> What this task involves
A verbatim copy of the line containing "Task: Click the Binance exchange logo icon" and all lines after it, up to and including the final line of the records, is the only acceptable output.

[[ Supplied records open ]]

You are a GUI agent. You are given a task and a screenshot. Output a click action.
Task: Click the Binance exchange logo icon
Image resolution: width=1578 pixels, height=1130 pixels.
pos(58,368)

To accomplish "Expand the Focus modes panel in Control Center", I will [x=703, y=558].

[[ Supplied records closed ]]

> Solution for this exercise
Task: Click the Binance exchange logo icon
Image resolution: width=1578 pixels, height=1130 pixels.
pos(58,368)

To accomplish "Expand the Focus modes panel in Control Center", I will [x=703, y=558].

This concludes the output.